DEFICIENCIES A deficiency is an instance of noncompliance with licensing requirements, including applicable statutes, regulations, interim licensing standards, operating standards, and written directives. Applicants/ licensees must be notified in writing of all licensing deficiencies. Deficiencies are listed on the left side of this form, and the applicable licensing requirement upon which the deficiency is identified. There are two types of deficiencies:
  • Type A deficiencies are violations of licensing requirements that, if not corrected, have a direct and immediate risk to the health, safety, or personal rights of persons in care.
  • Type B deficiencies are violations of licensing requirements that, without correction, could become a risk to the health, safety, or personal rights of persons in care, a recordkeeping violation that could impact the care of said persons and/or protection of their resources, or a violation that could impact those services required to meet the needs of persons in care.

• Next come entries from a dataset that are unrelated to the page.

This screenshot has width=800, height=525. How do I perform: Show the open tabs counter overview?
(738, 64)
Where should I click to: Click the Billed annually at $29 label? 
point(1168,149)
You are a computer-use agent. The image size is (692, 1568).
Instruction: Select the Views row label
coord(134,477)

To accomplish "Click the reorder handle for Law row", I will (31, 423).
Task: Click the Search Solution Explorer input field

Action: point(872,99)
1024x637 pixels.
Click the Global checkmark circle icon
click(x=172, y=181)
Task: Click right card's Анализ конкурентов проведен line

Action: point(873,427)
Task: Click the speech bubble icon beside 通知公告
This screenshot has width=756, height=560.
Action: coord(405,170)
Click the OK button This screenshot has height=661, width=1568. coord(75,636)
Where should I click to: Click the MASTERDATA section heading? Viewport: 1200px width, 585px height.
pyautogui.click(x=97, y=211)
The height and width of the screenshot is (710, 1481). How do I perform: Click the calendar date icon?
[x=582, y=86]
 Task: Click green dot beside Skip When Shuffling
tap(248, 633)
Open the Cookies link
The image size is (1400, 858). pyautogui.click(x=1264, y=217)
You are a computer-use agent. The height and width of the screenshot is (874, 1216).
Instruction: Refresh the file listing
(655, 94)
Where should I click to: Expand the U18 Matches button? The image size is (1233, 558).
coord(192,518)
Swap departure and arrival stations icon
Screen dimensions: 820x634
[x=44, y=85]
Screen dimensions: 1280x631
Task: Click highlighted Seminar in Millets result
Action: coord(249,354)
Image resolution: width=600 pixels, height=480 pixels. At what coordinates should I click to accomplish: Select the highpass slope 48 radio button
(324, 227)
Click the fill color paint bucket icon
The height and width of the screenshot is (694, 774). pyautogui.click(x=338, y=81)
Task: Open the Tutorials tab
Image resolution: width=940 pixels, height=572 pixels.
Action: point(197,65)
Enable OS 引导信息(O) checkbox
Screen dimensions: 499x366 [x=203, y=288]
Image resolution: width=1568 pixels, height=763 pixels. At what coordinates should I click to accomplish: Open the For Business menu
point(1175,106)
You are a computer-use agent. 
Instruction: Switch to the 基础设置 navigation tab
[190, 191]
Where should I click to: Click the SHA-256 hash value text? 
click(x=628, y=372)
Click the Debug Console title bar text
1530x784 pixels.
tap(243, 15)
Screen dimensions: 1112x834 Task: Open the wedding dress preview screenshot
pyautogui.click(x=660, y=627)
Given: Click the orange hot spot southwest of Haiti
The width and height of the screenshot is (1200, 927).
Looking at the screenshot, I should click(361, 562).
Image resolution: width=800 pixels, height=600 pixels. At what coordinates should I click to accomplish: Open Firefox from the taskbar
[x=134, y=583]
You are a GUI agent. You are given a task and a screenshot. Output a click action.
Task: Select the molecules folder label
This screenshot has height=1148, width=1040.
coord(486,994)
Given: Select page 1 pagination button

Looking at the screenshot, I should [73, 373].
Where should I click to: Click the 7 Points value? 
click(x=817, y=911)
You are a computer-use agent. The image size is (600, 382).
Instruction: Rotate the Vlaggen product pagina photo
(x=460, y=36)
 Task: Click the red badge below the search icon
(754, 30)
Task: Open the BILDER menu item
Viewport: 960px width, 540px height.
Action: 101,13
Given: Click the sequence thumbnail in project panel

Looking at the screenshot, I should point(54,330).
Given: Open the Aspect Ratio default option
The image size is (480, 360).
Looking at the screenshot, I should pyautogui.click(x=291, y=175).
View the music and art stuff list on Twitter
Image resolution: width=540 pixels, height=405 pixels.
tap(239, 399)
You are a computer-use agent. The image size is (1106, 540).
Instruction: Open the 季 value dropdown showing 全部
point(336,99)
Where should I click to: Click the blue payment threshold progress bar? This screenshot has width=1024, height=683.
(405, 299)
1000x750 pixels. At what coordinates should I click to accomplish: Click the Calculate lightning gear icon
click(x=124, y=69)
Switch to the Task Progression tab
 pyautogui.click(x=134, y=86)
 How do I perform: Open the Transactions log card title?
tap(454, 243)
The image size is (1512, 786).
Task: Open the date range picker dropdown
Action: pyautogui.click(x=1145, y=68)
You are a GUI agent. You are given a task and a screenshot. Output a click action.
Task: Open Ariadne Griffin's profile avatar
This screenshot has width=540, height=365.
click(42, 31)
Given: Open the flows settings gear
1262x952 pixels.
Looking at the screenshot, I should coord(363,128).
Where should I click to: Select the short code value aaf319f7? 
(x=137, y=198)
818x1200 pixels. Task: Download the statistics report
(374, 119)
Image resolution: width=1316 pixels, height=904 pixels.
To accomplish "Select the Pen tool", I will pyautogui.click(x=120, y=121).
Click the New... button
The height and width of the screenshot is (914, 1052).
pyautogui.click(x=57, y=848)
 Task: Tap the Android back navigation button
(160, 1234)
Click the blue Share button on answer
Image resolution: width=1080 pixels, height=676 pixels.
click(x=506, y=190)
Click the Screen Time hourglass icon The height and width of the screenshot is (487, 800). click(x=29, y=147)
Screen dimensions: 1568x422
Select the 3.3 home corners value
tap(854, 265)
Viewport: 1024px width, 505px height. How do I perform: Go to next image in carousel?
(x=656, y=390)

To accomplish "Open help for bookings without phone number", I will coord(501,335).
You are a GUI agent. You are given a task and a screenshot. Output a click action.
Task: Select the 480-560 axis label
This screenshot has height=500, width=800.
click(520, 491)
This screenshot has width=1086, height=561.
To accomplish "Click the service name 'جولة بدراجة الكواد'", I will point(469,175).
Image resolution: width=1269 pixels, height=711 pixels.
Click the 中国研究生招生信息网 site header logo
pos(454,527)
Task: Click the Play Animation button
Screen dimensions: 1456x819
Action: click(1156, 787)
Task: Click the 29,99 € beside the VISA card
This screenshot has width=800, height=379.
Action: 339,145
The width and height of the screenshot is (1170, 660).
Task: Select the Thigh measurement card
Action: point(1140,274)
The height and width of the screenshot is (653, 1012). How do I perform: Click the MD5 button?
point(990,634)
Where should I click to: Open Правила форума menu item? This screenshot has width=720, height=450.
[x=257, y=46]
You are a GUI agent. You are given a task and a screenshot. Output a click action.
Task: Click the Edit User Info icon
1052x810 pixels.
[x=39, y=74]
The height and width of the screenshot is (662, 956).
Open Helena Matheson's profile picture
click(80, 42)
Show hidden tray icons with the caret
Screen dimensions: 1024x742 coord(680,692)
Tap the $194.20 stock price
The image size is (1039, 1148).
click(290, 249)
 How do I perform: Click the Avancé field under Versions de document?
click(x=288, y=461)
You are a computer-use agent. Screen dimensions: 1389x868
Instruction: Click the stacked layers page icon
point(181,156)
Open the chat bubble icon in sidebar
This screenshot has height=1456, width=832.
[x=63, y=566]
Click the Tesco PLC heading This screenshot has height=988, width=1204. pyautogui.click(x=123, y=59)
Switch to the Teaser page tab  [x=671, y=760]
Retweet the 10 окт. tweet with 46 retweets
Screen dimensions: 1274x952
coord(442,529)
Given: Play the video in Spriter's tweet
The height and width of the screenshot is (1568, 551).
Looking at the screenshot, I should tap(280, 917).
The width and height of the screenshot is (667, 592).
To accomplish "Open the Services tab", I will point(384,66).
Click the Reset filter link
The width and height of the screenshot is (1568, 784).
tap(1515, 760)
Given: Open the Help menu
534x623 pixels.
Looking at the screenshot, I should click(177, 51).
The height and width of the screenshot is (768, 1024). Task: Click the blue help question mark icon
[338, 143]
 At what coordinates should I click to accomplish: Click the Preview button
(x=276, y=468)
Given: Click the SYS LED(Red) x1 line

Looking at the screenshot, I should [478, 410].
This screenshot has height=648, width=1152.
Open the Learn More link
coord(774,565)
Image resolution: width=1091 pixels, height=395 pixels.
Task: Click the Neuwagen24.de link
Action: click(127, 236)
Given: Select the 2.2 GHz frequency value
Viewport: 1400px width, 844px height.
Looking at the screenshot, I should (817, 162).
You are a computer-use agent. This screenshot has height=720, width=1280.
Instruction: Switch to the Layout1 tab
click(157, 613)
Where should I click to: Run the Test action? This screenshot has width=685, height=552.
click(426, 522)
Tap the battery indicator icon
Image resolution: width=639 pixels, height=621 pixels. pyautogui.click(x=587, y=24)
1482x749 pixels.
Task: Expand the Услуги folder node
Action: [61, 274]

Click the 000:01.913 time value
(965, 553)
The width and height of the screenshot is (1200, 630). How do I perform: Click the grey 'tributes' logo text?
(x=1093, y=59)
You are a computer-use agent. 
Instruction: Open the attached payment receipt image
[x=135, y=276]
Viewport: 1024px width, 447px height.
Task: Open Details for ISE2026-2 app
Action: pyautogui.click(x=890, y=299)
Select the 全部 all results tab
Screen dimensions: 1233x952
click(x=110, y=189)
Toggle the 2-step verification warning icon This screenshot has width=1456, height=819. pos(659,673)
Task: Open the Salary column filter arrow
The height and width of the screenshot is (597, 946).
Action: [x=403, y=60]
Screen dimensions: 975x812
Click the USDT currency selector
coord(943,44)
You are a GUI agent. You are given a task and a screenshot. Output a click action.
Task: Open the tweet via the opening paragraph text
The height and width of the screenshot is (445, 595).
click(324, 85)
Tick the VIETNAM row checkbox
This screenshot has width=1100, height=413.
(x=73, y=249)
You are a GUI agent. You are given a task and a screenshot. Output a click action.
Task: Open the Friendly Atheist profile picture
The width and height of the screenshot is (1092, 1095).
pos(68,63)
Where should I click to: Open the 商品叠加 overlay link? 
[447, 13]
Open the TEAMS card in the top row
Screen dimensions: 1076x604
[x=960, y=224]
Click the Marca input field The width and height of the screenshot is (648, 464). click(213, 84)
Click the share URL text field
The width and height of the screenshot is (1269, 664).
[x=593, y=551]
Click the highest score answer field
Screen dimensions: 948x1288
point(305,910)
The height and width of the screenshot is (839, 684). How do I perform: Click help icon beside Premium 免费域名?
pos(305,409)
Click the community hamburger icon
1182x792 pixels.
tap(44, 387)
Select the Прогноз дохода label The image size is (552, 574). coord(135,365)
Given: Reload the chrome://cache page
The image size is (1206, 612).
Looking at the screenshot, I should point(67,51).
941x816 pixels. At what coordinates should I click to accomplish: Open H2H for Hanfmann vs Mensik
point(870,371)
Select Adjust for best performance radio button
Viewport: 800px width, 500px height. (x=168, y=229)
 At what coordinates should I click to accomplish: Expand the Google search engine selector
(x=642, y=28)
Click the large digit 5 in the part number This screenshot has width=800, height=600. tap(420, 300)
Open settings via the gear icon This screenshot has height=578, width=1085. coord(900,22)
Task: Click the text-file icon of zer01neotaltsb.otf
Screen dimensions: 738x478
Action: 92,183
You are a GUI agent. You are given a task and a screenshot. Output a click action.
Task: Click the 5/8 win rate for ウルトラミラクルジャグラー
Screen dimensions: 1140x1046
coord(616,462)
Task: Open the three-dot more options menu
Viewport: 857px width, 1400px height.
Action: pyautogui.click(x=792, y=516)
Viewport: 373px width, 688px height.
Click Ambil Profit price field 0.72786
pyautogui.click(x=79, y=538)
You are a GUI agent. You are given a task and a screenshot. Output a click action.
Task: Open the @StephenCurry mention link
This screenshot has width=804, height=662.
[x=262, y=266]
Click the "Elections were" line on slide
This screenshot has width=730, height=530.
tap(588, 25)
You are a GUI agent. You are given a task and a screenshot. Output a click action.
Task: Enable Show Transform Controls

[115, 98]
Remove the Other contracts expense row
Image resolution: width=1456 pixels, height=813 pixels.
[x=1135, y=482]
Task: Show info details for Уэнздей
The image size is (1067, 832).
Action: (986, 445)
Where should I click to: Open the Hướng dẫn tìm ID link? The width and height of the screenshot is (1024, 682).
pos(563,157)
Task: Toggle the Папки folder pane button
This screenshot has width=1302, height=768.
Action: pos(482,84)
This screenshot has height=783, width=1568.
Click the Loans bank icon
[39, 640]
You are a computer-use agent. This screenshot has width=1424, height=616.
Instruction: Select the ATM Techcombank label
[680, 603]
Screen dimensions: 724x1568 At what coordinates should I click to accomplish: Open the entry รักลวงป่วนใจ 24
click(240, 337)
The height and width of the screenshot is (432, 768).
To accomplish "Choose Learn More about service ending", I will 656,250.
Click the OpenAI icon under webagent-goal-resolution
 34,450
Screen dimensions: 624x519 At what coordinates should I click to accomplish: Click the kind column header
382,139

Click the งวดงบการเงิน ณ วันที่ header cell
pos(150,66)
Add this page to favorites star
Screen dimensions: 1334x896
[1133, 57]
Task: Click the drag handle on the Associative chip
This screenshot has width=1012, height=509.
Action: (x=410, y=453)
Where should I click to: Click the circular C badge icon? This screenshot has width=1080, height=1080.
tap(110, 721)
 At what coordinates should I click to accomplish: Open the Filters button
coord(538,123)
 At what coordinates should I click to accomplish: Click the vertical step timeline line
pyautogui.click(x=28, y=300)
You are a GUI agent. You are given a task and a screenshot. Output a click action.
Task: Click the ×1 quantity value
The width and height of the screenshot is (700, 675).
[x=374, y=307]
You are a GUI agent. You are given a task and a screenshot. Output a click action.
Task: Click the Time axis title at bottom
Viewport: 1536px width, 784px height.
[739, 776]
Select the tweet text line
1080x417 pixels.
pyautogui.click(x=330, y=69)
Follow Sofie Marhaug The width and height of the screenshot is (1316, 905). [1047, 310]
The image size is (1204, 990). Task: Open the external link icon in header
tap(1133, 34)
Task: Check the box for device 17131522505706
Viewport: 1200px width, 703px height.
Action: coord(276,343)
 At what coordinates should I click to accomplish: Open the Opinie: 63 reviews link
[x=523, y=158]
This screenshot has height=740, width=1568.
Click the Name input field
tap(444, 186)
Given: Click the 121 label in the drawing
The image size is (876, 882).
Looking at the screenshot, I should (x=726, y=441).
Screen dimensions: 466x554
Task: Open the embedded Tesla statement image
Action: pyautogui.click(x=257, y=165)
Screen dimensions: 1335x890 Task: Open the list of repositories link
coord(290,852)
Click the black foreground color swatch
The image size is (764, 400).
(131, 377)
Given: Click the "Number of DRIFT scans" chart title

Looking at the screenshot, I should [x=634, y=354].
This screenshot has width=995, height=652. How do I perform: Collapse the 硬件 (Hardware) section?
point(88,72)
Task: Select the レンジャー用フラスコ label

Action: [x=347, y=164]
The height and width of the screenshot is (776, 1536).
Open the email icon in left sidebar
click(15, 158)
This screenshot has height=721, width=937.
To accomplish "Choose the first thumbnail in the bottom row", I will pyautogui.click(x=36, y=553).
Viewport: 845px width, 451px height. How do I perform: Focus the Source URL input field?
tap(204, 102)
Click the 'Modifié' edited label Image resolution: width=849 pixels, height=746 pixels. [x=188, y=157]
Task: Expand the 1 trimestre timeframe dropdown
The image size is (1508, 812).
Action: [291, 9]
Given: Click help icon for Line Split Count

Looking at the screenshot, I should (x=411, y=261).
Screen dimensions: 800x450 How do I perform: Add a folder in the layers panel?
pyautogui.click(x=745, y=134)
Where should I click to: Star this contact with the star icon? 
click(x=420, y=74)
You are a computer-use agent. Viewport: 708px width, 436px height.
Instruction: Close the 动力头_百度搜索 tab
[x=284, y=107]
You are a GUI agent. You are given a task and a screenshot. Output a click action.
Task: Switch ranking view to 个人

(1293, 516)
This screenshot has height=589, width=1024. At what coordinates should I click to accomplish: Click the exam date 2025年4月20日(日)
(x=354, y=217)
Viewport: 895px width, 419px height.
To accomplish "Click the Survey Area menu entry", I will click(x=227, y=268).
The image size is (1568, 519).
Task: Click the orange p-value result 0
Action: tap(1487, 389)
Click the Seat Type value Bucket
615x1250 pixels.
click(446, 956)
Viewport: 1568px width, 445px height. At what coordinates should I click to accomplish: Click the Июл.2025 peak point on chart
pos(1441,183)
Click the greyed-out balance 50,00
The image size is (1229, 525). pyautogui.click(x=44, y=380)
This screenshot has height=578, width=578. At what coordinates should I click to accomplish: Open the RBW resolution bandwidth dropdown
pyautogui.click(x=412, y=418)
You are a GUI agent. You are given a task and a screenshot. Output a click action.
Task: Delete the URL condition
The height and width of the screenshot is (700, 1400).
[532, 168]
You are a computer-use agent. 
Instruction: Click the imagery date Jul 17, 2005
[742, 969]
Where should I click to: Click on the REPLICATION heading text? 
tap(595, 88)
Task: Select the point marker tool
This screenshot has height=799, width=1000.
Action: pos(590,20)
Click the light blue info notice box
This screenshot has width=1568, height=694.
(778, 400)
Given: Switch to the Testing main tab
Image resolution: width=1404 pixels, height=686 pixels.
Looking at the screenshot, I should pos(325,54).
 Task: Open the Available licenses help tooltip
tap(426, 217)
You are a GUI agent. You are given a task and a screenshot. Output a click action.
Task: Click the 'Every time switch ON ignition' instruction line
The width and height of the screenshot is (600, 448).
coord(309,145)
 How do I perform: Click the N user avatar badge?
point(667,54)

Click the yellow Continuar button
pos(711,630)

PLANS OF CORRECTION (POCs) The licensing agency is required to establish a reasonable length of time to correct a deficiency. In order to set the time, the licensing agency must take into consideration the seriousness of the violation, the number of persons in care involved, and the availability of equipment and personnel necessary to correct the violation. Applicants/licensees are requested to provide a specific plan for each violation on the right side of the form across from each deficiency. The more specific the plan, the less chance exists for any misunderstanding in setting time limits and reviewing corrections. The applicant/licensee who encounters problems beyond their control in completing the corrections within the specified time frame may request and may be granted an extension of the correction due date by the licensing agency.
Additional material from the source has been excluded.